Sure, the letter was probably crafted by a publicist. Sure, it was missing a dig at the various media members who so tarnished his image over the course of five years in Chicago. But Starlin Castro’s thank-you note to Chicago got me a bit feelsy nonetheless.
For me, though, the emotions are stirred less by what and how Castro “wrote” than by the finality this farewell represents. He’s really gone. I had lamented his departure in the immediate aftermath of the trade, but the void I felt was quickly filled with excitement over the additions of Ben Zobrist and, a few days later, Jason Heyward. I’ve been a big advocate over the years of viewing the Cubs as more of a business than just some flight of fancy, but that doesn’t mean all emotion is removed.
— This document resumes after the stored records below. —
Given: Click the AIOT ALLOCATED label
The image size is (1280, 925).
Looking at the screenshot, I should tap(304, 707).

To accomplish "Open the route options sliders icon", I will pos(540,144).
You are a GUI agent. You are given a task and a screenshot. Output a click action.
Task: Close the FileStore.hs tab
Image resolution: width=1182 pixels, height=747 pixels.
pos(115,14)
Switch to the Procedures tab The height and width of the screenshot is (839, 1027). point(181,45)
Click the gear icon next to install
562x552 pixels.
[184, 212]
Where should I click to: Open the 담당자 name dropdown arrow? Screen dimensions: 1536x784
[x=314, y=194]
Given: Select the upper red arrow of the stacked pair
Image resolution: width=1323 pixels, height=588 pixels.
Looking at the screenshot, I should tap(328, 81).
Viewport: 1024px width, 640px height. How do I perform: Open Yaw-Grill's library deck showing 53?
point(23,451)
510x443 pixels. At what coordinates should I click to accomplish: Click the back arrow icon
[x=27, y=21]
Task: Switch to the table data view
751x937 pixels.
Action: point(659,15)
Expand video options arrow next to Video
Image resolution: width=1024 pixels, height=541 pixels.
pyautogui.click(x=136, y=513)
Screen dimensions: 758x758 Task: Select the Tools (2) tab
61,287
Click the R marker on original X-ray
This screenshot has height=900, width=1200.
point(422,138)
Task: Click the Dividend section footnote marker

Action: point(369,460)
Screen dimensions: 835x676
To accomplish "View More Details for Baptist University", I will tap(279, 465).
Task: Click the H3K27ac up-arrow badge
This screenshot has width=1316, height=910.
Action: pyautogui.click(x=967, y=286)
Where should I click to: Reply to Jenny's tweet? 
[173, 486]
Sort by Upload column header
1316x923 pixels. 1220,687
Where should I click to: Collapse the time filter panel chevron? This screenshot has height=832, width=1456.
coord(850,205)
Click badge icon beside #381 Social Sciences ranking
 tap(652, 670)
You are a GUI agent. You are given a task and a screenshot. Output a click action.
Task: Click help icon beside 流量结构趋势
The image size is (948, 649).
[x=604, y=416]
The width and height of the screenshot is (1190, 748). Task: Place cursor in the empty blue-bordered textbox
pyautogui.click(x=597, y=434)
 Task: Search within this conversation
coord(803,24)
In fact, I will always view this team as a well from which I can draw emotional refreshment. And in those times when the golden bowl was broken, the pitcher was shattered at the spring, and the wheel broken at the well, I’ve simply jumped headlong into the waters and let them wash over me. That hasn’t always been easy. Starlin Castro knows a little something about making due, about going wanting and having to make the best of a bad situation. That’s all there in the letter, parts of which are excerpted below.
The Cubs fans were always so good to me, and I will never be able to thank them enough. When I got to Chicago, I was just a kid, trying to figure things out at a new job in a new city. When you’re new, you want to be approved of, and you want to belong. Those first big cheers I got at Wrigley are something that I will never forget. They helped me feel like I was doing something right — and they helped me feel like I was home.
Even when we were losing in Chicago during those first few years, it felt like we were working toward a larger goal. There were always coaches and veterans creating a sense that we were all in this together — and that the wins would come.
And the pride I felt about my own job had a lot to do with the pride I felt about what we were building as a team. I was a Cub when we lost 101 games in 2012. I played in every one of those games; I lived those 101 losses. For us to finally start winning was very satisfying to me. It didn’t matter if I was at shortstop, or second base, or watching from the bench. I would have been proud no matter what.
I’m 25 now. It’s been five years since that night in Cincinnati — when I was that kid from Double-A, racing to call his parents about the home run that he had just hit in his first at-bat as a big-leaguer. And while they haven’t all been home runs, I think I’ve grown up to become a smarter and better player. I have no idea what the next five years will bring … but I’m excited to find out.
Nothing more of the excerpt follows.